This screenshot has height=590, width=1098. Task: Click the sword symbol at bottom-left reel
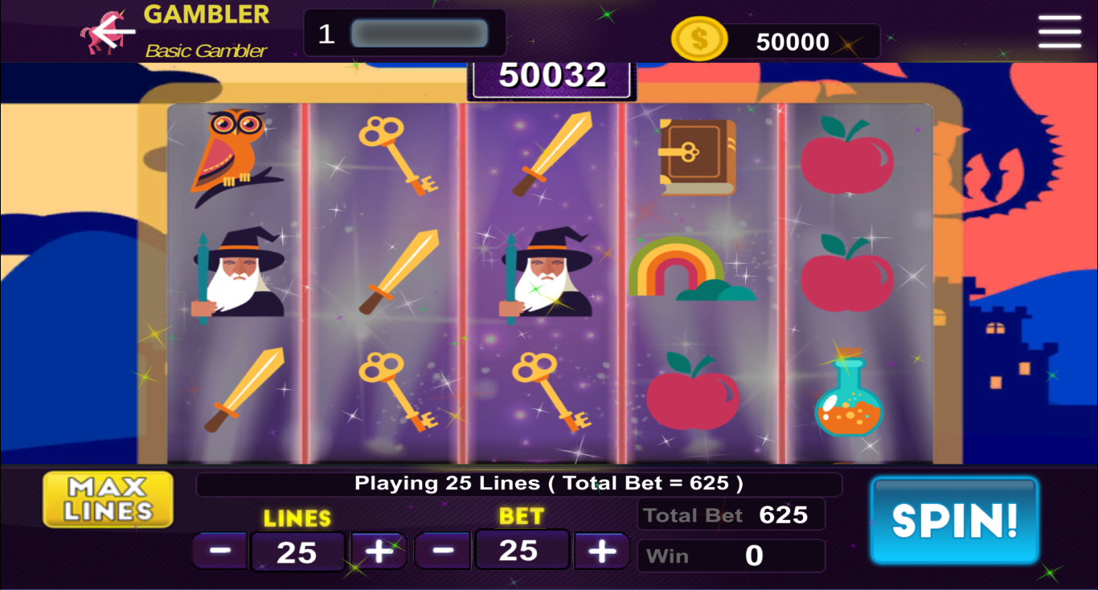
--
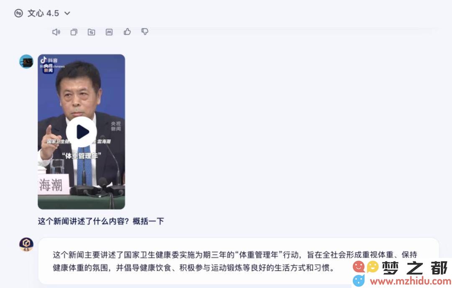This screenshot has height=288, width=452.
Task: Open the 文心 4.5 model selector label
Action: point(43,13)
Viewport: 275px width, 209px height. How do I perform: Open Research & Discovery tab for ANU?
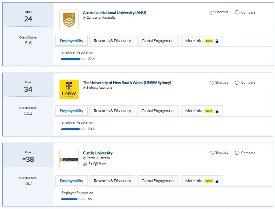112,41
* * *
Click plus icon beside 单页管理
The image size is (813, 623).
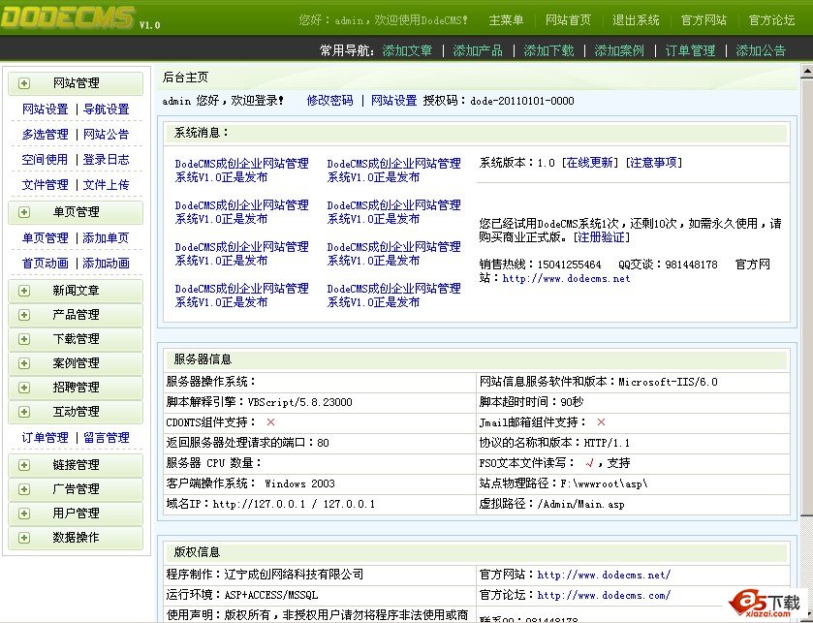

## Your instructions
Above are the entries. Quote exactly the lines from the one bearing "Click plus icon beside 单页管理" through the one bearing "The image size is (813, 623).".

## Exercise solution
Click plus icon beside 单页管理
The image size is (813, 623).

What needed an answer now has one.